4. Pour rejeter la demande de titre de séjour de M. A..., le préfet du Val-d’Oise s’est fondé sur la circonstance que la présence de l’intéressé sur le territoire français constitue une menace à l'ordre public au motif qu’il a présenté lors de son embauche une carte nationale d’identité belge contrefaite. Toutefois, alors que le préfet du Val-d’Oise ne se fonde sur aucun autre motif pour refuser la demande de titre de séjour de l’intéressé, cette seule circonstance ne suffit pas à établir que la présence de M. A... sur le territoire français constitue un trouble pour l’ordre public à la date de la décision attaquée. Par suite, le préfet du Val-d’Oise a entaché sa décision d’une erreur d’appréciation au regard des dispositions de l’article L. 432-1 du code de l'entrée et du séjour des étrangers et du droit d'asile.

5. Il résulte de ce qui précède, sans qu’il soit besoin d’examiner les autres moyens de la requête, que M. A... est fondé à demander l’annulation de la décision du préfet du Val-d’Oise du 26 janvier 2024.

Sur les conclusions aux fins d’injonction et d’astreinte :

6. Eu égard au motif d’annulation retenu, les autres moyens n’apparaissant pas fondés en l’état de l’instruction, le présent jugement implique seulement que le préfet du Val-d’Oise, ou le préfet territorialement compétent, procède au réexamen de la situation de M. A.... Il y a lieu d’enjoindre au préfet du Val-d’Oise d’y procéder dans le délai de deux mois à compter de la notification du présent jugement.

Sur les frais liés au litige :

7. Il y a lieu, dans les circonstances de l’espèce, de mettre à la charge de l’Etat une somme de 800 euros à verser à M. A... au titre des dispositions de l’article L. 761-1 du code de justice administrative.




D É C I D E :




Article 1er : La décision du préfet du Val-d’Oise du 26 janvier 2024 est annulée.

Article 2 : Il est enjoint au préfet du Val-d’Oise ou au préfet territorialement compétent de procéder au réexamen de la situation de M. A... dans un délai de deux mois à compter de la notification du présent jugement.
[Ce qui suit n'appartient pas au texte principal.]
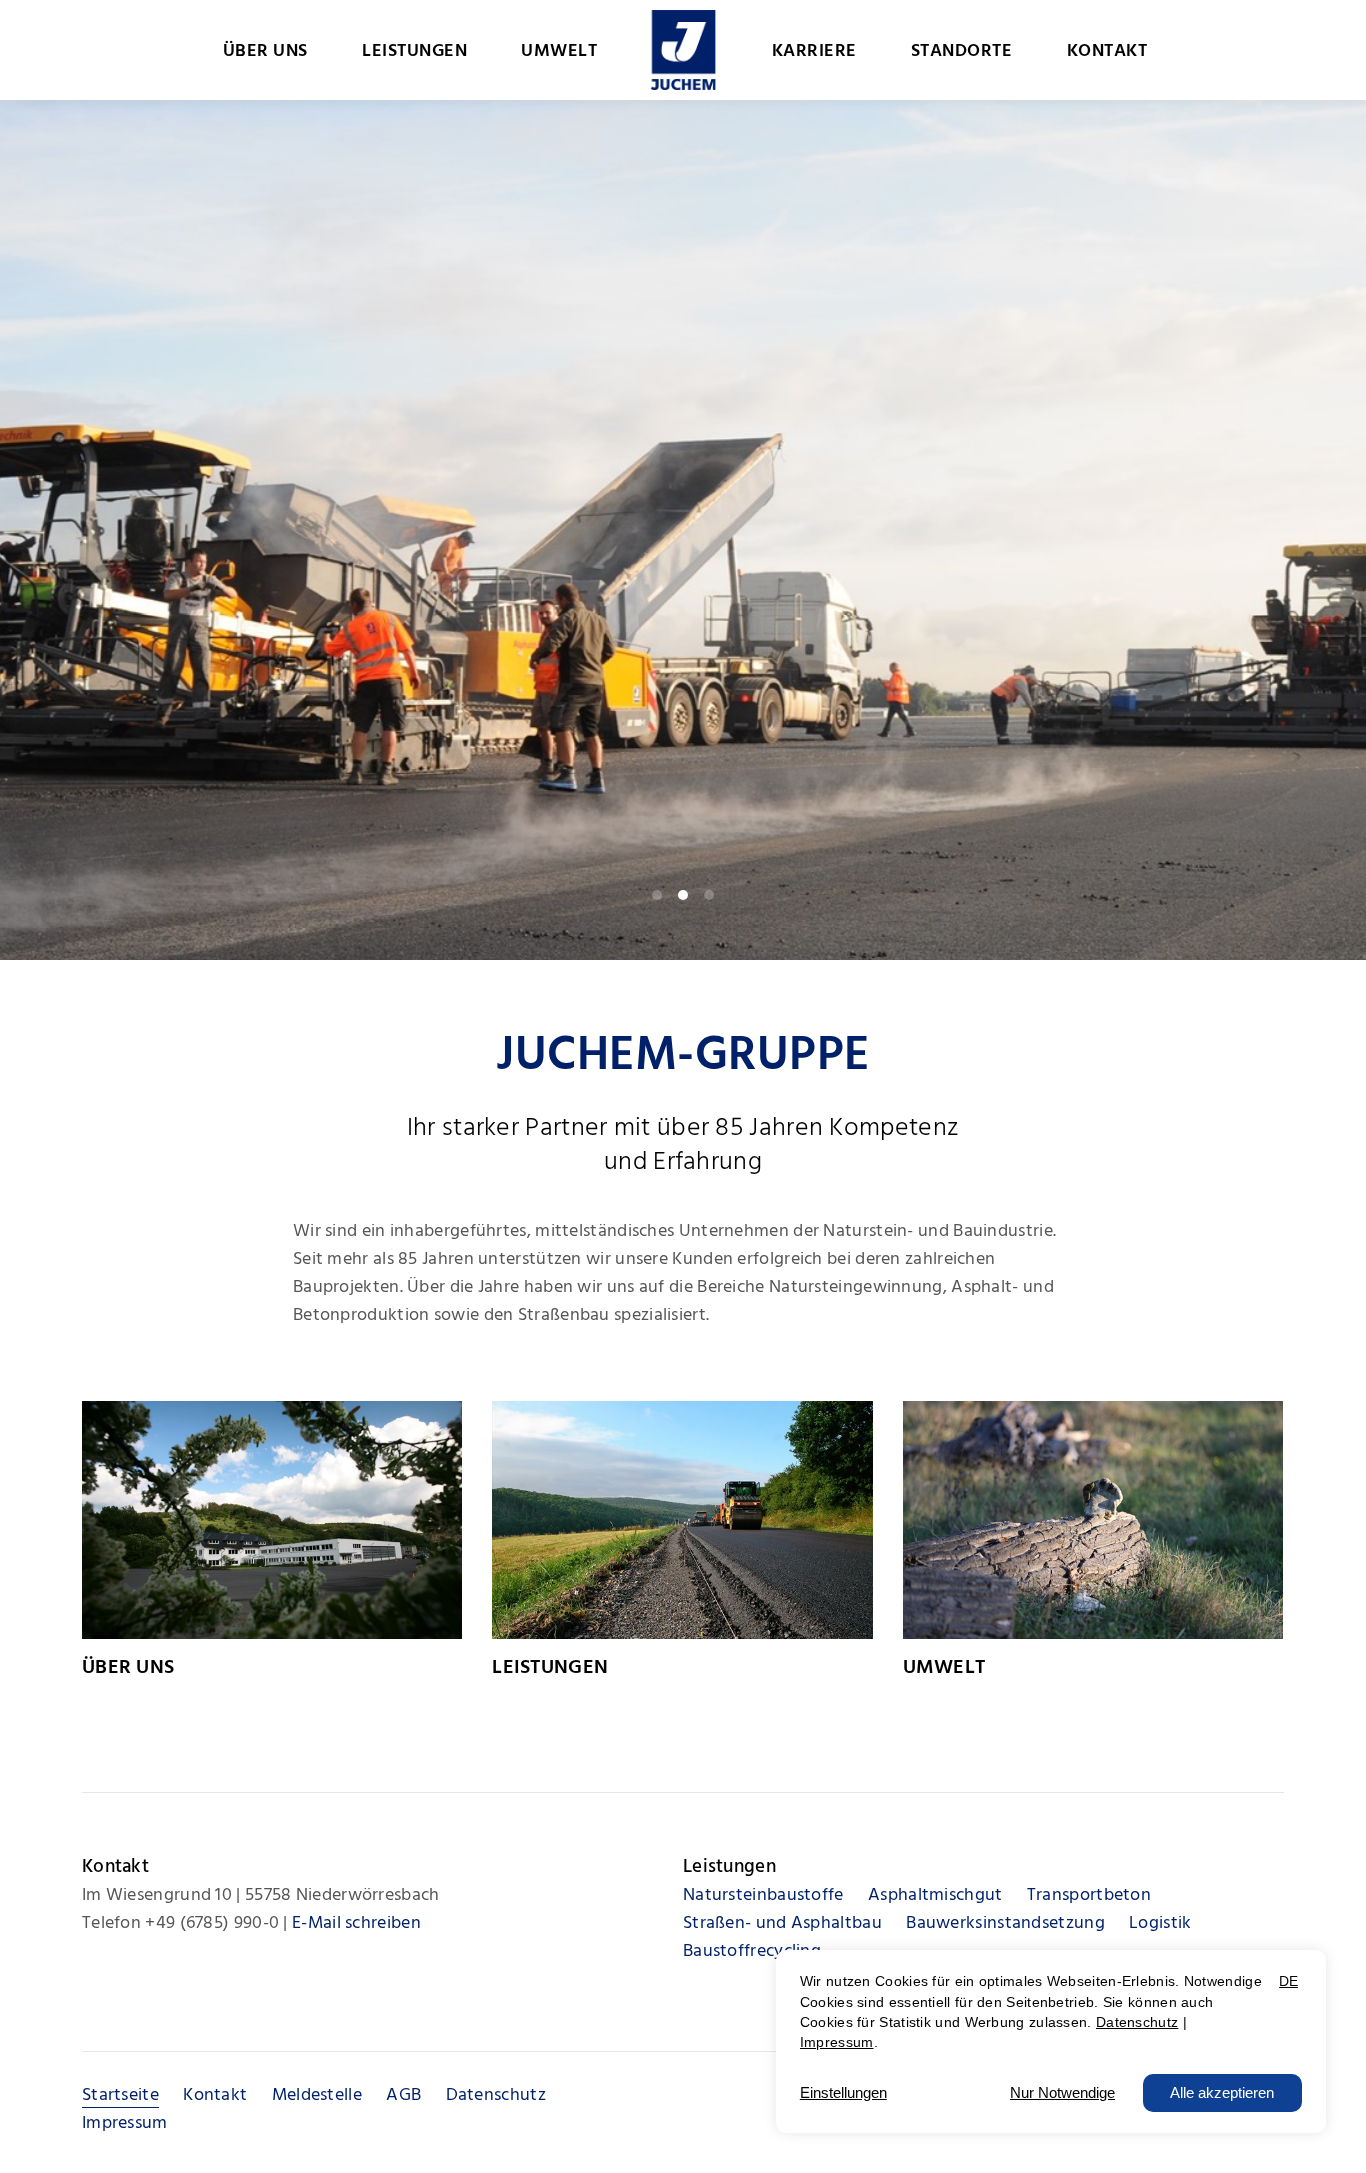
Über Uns (128, 1668)
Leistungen (550, 1668)
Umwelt (944, 1668)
Article 3 : L’Etat versera à M. A... une somme de 800 euros au titre des dispositions de l’article L. 761-1 du code de justice administrative.

Article 4 : Le surplus des conclusions de la requête est rejeté.

Article 5 : Le présent jugement sera notifié à M. C... et au préfet du Val-d’Oise.

Délibéré après l’audience du 14 octobre 2025, à laquelle siégeaient :

Mme Grenier, présidente,
M. Viain, premier conseiller,
Mme Froc, conseillère.

Rendu public par mise à disposition au greffe le 4 novembre 2025.

La rapporteure,

Signé

E. FROC
La présidente,

Signé

C. GRENIER La greffière,

Signé

A. TAINSA

La République mande et ordonne au préfet du Val-d’Oise, en ce qui le concerne, ou à tous commissaires de justice à ce requis en ce qui concerne les voies de droit commun contre les parties privées, de pourvoir à l'exécution du présent jugement.